Work task: Where a line in the listing below contains the word "computer", copy that line.

Given data:
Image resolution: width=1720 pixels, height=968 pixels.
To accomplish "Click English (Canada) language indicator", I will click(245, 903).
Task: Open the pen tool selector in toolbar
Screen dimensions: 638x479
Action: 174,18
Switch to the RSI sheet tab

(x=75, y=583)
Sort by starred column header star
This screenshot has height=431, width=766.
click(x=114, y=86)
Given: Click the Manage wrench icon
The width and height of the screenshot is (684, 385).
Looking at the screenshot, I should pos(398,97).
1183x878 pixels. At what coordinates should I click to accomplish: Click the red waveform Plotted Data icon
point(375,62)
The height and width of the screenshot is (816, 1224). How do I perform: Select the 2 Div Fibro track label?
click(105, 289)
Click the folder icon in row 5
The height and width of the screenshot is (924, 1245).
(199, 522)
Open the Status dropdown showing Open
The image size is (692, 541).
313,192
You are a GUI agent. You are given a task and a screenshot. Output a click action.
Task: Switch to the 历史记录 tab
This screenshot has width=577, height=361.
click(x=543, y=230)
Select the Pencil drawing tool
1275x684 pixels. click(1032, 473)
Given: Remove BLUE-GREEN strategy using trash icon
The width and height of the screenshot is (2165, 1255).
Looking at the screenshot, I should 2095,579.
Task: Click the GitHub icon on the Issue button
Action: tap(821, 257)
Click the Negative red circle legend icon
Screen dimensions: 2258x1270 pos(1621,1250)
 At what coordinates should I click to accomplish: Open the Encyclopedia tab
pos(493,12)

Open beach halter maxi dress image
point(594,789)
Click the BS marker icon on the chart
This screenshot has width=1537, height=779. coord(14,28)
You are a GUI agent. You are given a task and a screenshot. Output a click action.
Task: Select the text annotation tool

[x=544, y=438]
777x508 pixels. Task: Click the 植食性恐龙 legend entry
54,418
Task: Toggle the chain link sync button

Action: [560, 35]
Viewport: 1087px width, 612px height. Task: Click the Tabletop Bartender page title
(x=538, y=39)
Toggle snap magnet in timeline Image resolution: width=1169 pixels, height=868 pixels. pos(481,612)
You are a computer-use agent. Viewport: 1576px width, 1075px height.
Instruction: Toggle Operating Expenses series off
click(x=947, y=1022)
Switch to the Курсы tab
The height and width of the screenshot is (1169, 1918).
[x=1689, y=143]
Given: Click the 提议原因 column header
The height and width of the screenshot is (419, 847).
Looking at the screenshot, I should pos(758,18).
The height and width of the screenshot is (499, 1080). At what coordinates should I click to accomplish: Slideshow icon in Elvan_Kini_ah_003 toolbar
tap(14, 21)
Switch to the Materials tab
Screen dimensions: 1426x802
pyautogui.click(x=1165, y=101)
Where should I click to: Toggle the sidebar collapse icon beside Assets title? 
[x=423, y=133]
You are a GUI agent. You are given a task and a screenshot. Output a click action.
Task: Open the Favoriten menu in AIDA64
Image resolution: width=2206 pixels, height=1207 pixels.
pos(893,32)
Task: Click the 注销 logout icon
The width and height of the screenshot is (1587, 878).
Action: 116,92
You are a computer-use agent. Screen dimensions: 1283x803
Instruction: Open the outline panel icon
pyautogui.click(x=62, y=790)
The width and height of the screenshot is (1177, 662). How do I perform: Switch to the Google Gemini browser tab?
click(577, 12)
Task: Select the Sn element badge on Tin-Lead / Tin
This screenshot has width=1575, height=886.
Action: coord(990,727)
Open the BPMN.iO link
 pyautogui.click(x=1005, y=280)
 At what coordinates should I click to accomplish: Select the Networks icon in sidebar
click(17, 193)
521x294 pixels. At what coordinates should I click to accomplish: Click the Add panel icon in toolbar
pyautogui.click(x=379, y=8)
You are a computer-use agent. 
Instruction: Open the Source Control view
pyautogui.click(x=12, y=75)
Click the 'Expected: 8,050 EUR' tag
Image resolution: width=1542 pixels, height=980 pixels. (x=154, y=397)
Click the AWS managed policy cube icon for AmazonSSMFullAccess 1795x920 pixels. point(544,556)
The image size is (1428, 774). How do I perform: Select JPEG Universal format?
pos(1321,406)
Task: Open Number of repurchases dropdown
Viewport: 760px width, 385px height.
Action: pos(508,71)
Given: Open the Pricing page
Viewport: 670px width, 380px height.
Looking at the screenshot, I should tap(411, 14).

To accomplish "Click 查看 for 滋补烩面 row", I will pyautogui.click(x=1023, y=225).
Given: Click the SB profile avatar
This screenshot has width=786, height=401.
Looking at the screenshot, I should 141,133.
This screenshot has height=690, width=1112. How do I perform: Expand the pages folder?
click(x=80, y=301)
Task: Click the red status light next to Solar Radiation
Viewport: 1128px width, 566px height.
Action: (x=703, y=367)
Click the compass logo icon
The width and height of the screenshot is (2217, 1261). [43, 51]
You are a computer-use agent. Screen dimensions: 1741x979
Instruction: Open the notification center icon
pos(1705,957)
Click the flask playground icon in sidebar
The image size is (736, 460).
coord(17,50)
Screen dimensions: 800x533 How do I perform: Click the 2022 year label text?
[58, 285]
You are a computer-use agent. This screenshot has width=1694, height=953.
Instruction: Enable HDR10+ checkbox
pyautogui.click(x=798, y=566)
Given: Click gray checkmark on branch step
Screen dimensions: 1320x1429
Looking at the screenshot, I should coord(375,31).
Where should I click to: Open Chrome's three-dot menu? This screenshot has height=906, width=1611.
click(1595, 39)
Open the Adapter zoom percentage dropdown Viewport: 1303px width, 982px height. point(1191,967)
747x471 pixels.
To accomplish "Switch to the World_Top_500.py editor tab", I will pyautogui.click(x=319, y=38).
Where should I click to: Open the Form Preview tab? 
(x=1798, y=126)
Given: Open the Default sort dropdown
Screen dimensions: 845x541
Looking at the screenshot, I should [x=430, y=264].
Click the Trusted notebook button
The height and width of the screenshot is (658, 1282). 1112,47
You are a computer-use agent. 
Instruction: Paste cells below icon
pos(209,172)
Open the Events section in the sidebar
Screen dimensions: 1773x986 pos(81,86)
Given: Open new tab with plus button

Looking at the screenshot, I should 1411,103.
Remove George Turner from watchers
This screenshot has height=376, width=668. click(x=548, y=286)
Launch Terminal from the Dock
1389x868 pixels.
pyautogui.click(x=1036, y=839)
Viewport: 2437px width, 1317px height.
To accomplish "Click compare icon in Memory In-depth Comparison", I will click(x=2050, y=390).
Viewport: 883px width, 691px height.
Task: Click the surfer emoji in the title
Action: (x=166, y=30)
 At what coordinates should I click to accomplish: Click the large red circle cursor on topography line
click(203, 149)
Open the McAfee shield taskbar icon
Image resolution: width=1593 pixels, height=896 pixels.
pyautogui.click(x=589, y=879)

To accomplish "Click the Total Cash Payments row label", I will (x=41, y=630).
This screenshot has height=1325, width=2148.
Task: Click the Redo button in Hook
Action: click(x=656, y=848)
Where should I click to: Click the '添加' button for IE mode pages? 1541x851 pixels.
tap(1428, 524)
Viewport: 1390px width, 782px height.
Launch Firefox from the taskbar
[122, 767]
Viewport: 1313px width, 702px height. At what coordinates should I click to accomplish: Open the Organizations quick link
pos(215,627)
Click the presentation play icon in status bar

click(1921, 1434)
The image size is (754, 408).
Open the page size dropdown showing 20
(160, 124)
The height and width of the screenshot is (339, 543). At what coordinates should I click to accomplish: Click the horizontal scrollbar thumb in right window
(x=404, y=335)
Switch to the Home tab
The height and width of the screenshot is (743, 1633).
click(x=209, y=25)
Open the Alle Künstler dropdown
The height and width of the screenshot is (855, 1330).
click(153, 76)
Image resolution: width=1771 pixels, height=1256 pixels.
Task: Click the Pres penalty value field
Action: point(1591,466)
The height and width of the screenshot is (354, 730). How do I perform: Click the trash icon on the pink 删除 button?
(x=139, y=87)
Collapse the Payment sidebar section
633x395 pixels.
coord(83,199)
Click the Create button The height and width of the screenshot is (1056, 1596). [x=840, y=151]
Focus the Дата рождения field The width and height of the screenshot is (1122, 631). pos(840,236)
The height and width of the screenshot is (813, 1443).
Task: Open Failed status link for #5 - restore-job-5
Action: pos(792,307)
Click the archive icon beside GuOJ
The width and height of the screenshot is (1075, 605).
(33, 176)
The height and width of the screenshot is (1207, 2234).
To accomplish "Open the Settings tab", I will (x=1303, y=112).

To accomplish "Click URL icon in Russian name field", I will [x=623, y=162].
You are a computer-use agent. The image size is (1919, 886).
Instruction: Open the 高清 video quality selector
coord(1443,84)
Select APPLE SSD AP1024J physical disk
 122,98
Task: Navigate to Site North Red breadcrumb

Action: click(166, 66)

Answer area:
You are a computer-use agent. Viewport: 1576px width, 1075px height.
You are a computer-use agent. Screen dimensions: 1283x803
You are a computer-use agent. 
You are a computer-use agent. Screen dimensions: 1741x979
You are a computer-use agent. This screenshot has width=1694, height=953.
You are a computer-use agent. 
You are a computer-use agent. The image size is (1919, 886).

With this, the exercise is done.